Лефорт засомневался.

— Мало, мало их, Питер, учителей этих. Надо бы из Амстердама, Роттердама, Утрехта корабельных мастеров скликать.

— Э-э-э-э! — отмахнулся Пётр. — Когда ещё они к нам поспеют! Скликать-то, верно, надо, а приступать должно без них.

На том и порешили и стали готовиться, всяк по-своему. Пётр ухватил Головина за пуговицу камзола, велел погодить.

Когда Лефорт с Апраксиным вышли, Пётр промолвил:

— Вот что, Фёдор Алексеич. На Азов пойдём, когда флот сладим, то дело долгое, сам понимаешь. Оно основательности требует. Ты ж всю Сибирь прошёл, видел небось тамошние неустройства.

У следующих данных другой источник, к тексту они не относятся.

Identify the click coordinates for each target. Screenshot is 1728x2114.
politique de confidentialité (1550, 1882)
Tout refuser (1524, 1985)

— Верно, государь. Велико царство Сибирское, а доход мал. Воеводы тучнеют, сами себе господа...

— Вот-вот, — подхватил Пётр, — нам для Азовского походу деньги надобны. Не токмо монастырские — сибирские большие деньги. Тамо и золото, небось, отыщется, однако в цене золота мягкая рухлядь. Сбирают её с ясачных мало, надо бы вдвое более.

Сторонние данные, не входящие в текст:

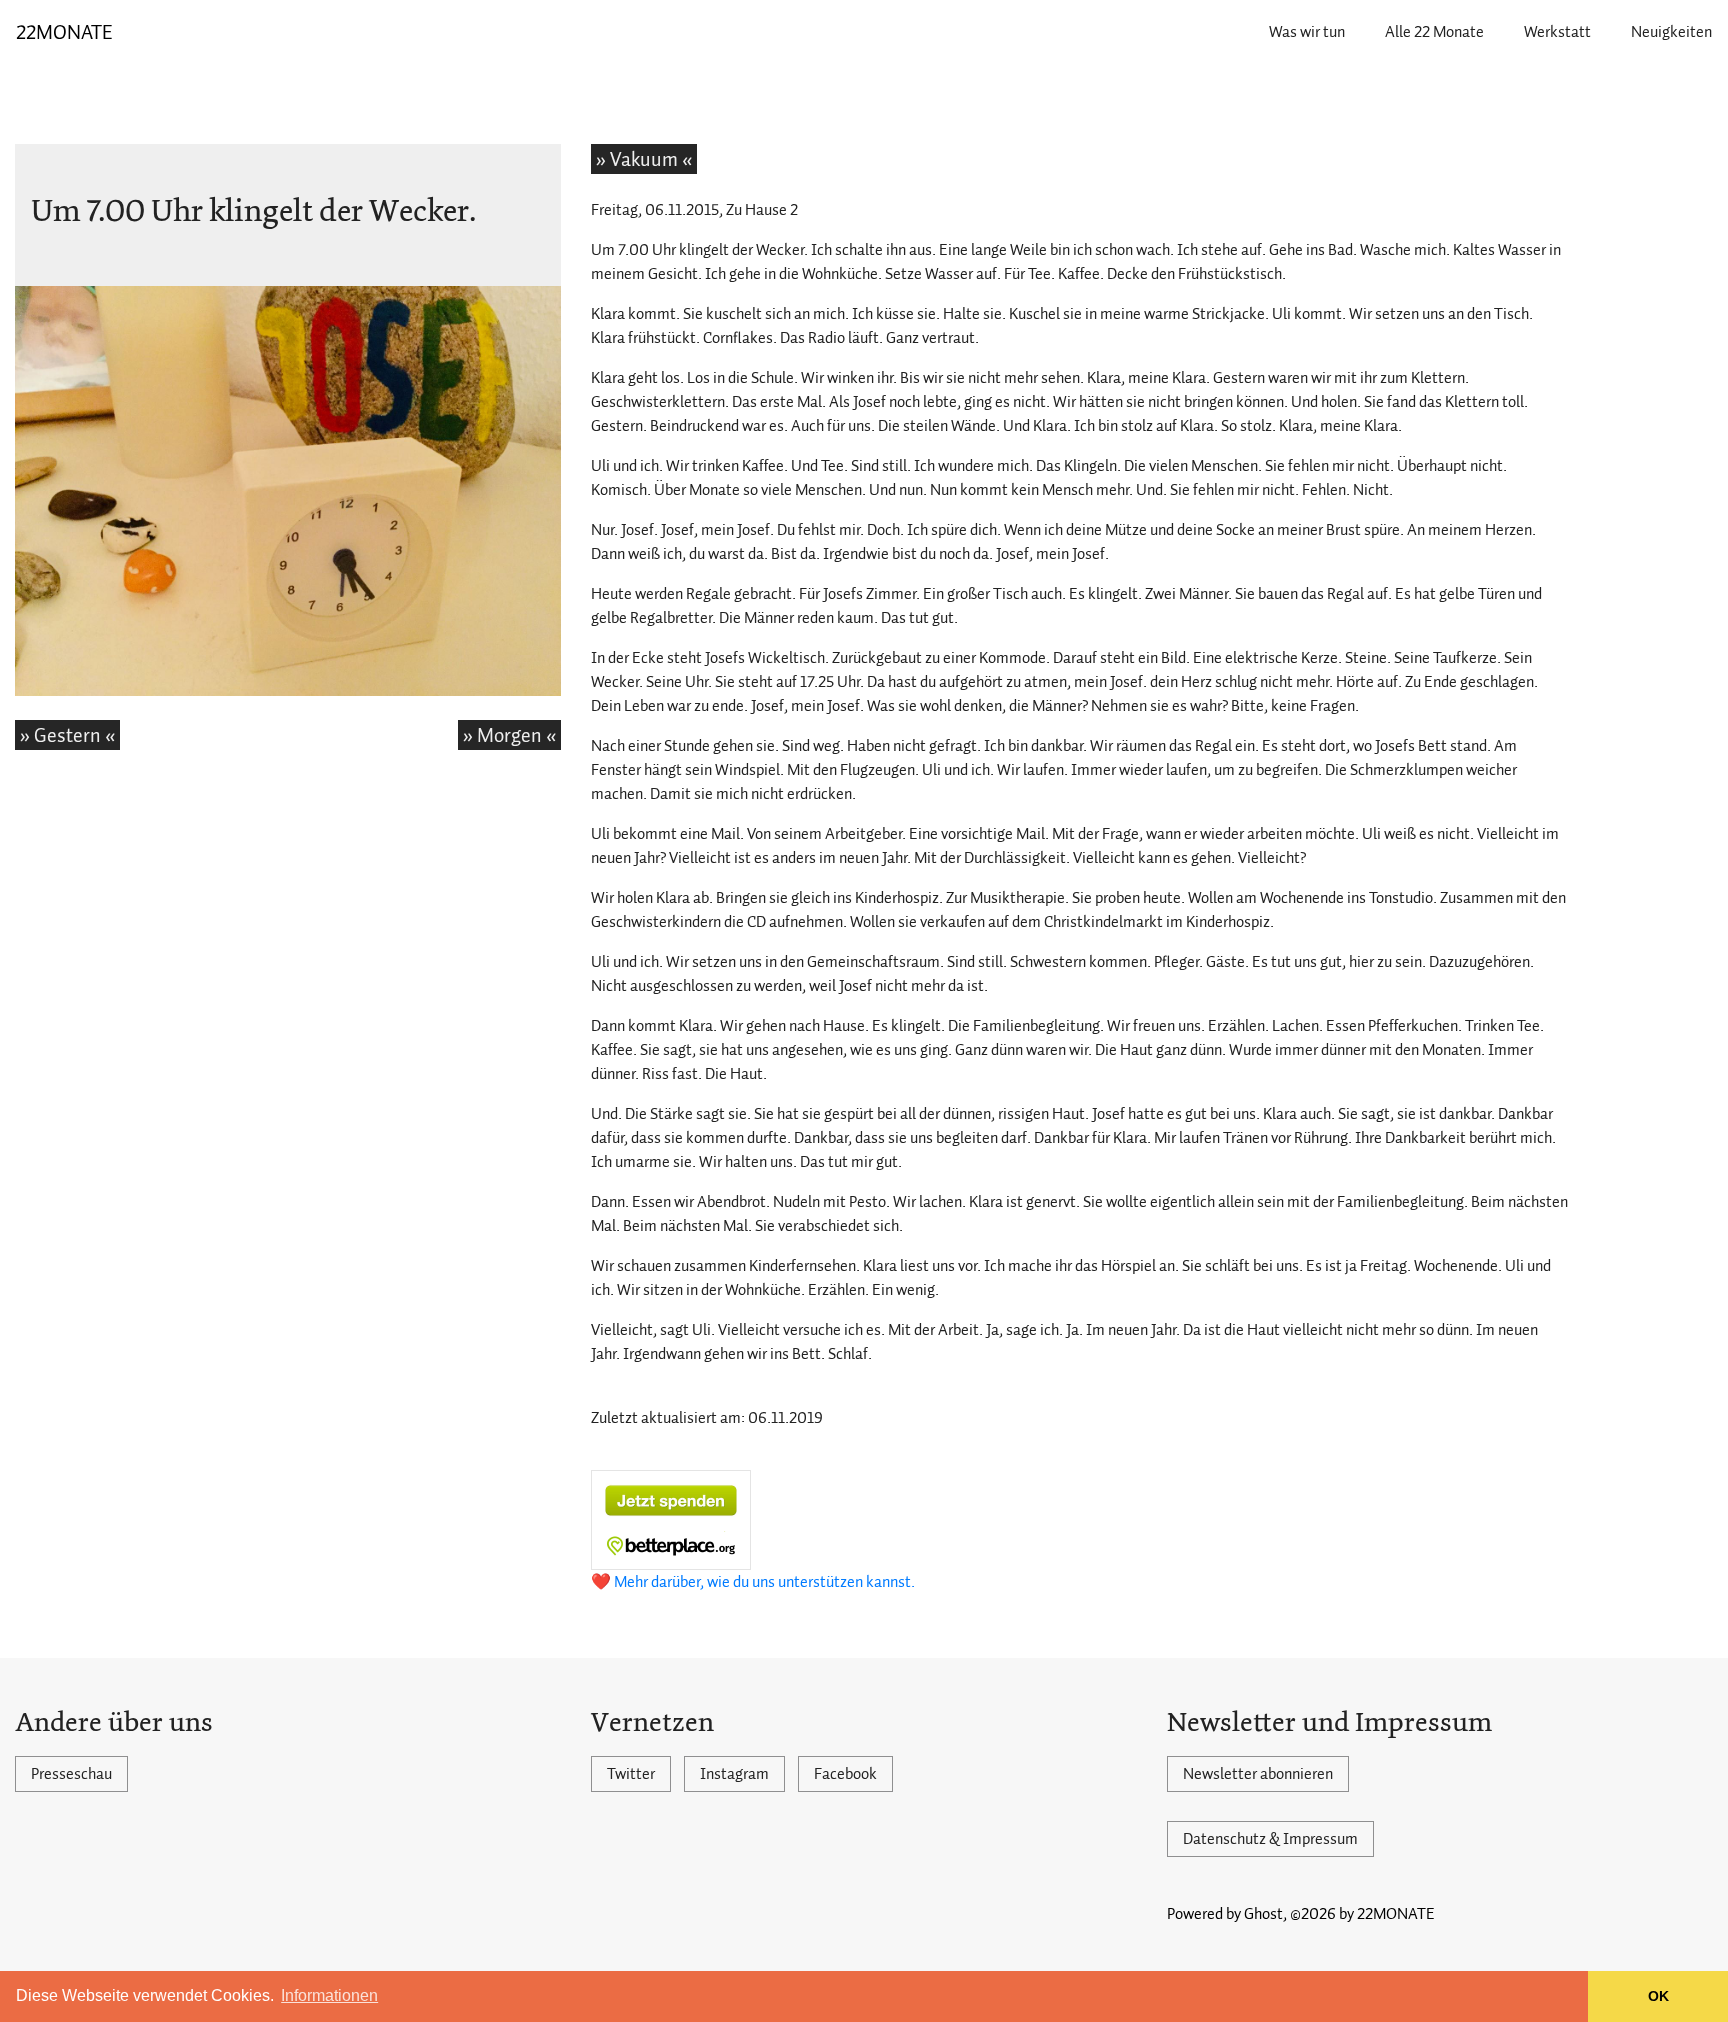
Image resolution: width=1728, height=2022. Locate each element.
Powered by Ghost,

— Втрое, государь, а то и вчетверо...

— Вот я и мыслю поставить тебя ведать Сибирским приказом, — прервал его Пётр. — Будешь ты наместником сего обширного царства. Дам тебе полную мочь, дабы ты надёжных людей воеводами ставил, кои интерес государственный блюли б. Не под себя гребли, как нынешние.

Фёдор вздохнул.

— Чего молчишь? Ну? Верю в тебя, справно ты с китайцами сладил да и всё царство не токмо обозрел, но, можно сказать, своими боками ощупал, всё ведаешь.

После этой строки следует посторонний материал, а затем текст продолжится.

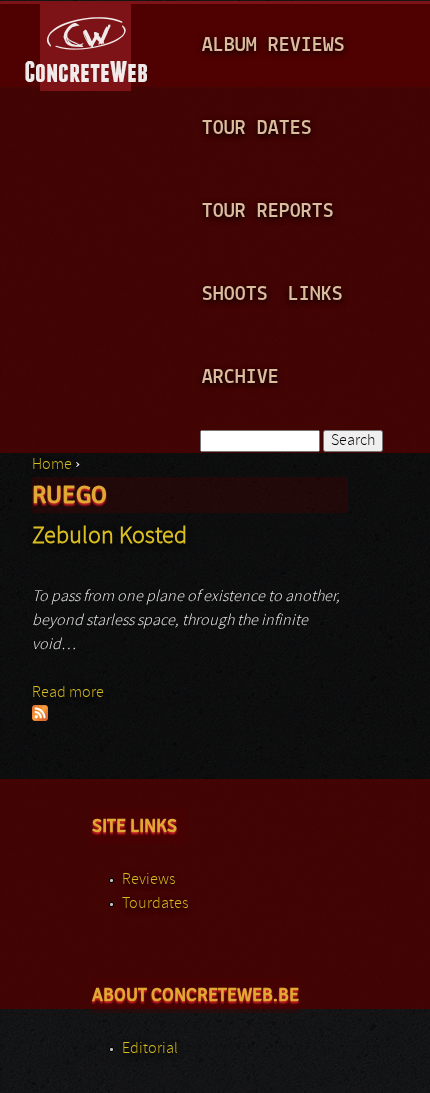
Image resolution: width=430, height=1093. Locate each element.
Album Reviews (273, 45)
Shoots (235, 294)
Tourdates (155, 904)
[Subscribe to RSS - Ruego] (40, 717)
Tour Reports (268, 211)
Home (52, 465)
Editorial (150, 1049)
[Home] (87, 44)
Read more (68, 693)
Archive (240, 377)
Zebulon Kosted (109, 537)
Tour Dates (257, 128)
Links (315, 294)
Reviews (148, 880)
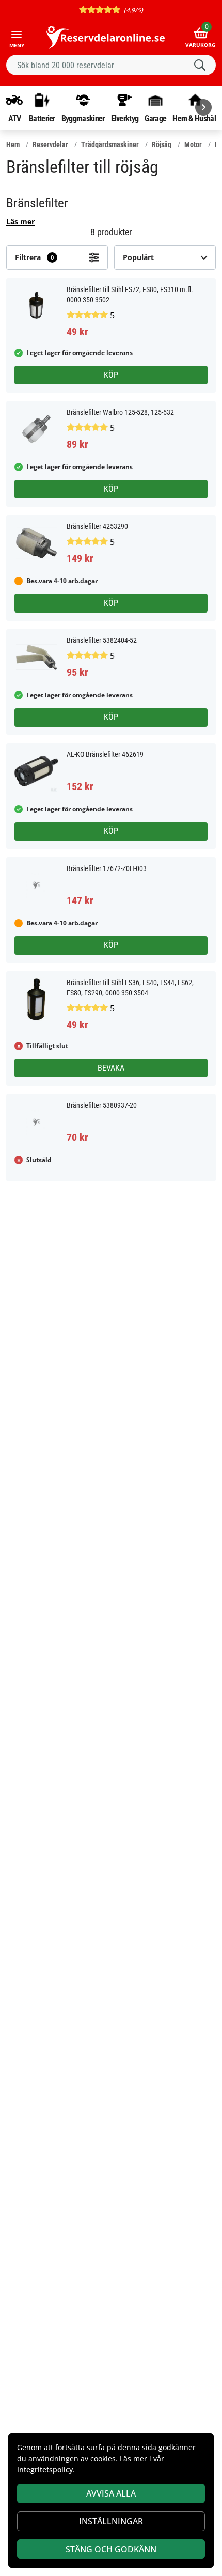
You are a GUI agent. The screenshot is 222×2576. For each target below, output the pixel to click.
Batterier (42, 118)
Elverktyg (125, 118)
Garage (155, 118)
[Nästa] (203, 107)
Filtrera (34, 257)
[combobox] (111, 65)
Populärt (138, 257)
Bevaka (111, 1068)
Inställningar (111, 2521)
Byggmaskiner (83, 118)
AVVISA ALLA (111, 2493)
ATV (14, 118)
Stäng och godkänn (111, 2549)
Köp (111, 375)
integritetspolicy (45, 2469)
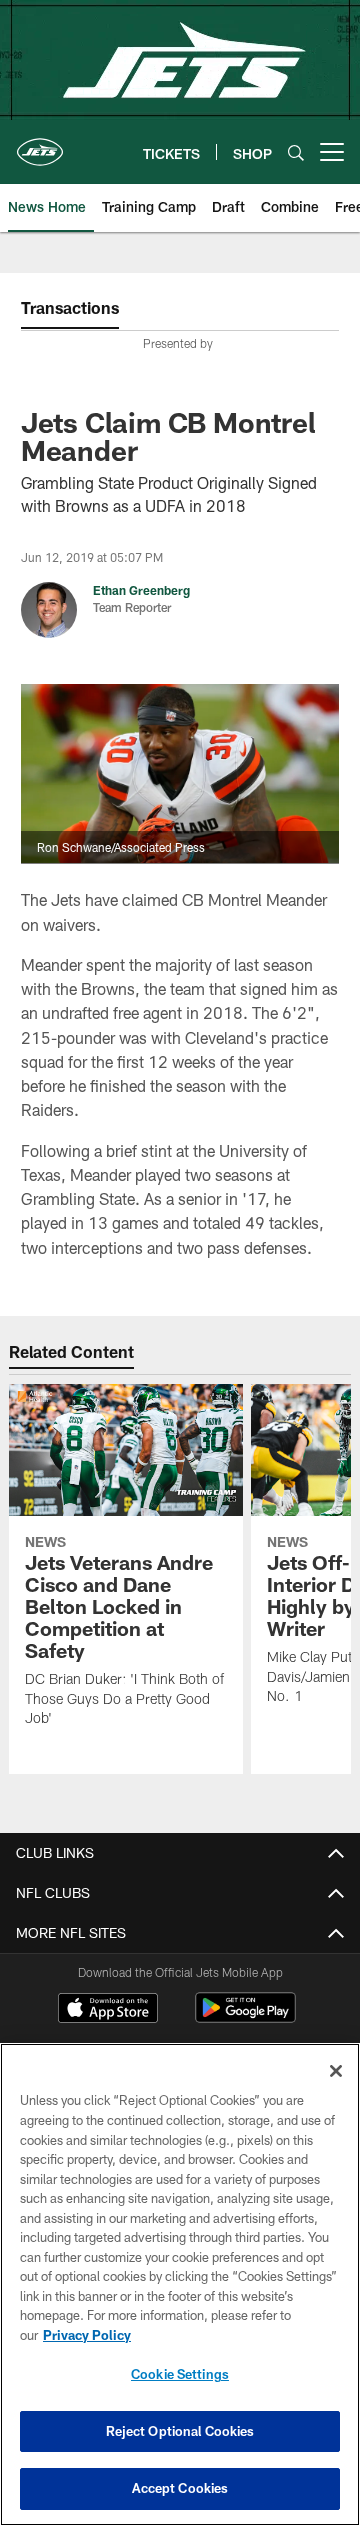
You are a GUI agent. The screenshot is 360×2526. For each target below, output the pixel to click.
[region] (180, 2284)
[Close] (336, 2071)
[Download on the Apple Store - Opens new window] (108, 2010)
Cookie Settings (180, 2374)
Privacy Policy (87, 2335)
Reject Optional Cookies (180, 2431)
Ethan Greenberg (141, 590)
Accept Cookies (180, 2488)
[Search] (296, 152)
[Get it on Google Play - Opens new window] (245, 2017)
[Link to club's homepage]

— Велика тягость, государь, — наконец вымолвил Фёдор, — да коли велишь, взвалю на себя да снесу.

— Вот и ладно, вот и путём, — обрадовался Пётр. — Завтрева и указ велю учинить. А ты людишек, кои тебе ближе, собери. Которые с пользою тебе послужат.

— Для сего время надобно. Людей дельных на примете мало.

— Я тебе верю, — повторил Пётр, — ты сладишь.

На том и расстались. Фёдор пошёл к себе, размышляя. Не робость его взяла, а сомнение: где сыскать годных людей, на кого можно было бы понадеяться? Он мысленно объял и своё новое поприще, и ближних человеков и поёжился. Да, тягость громадная, под силу ли она? Легко взялся, а тяжело везти. По нему ли воз?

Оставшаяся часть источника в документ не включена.